▼

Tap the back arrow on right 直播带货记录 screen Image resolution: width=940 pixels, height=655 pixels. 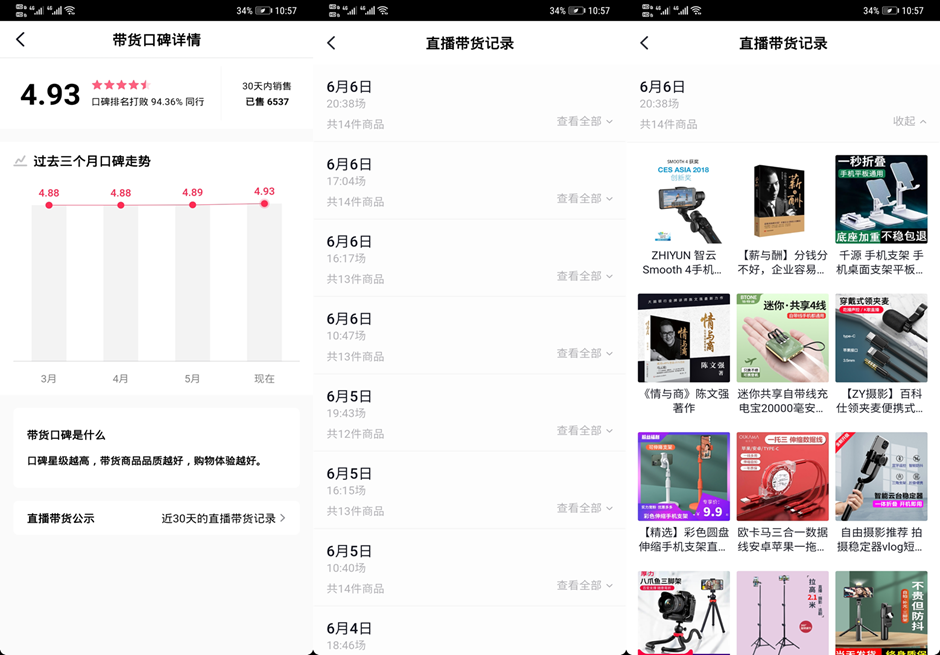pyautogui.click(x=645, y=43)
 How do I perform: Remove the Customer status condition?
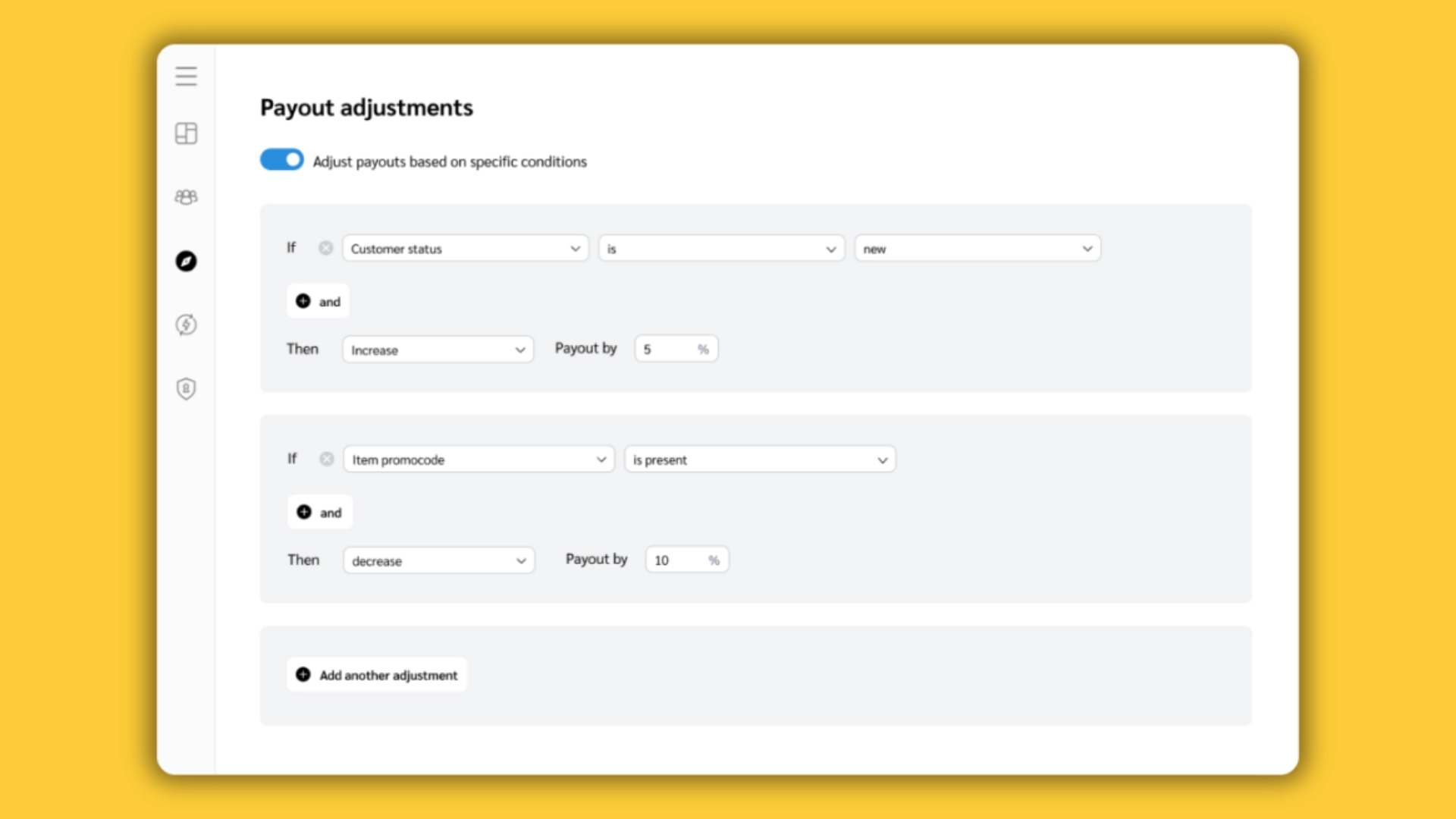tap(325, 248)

▲
▼

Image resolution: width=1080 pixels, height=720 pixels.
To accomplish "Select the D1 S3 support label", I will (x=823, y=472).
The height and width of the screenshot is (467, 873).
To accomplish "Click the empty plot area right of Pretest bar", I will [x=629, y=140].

▲

» **THE PROBLEM**
Please return a copy of each line in the entries that has the string "accomplish".

» **REPLY**
To accomplish "Select the D1 S3 support label", I will (x=823, y=472).
To accomplish "Click the empty plot area right of Pretest bar", I will [x=629, y=140].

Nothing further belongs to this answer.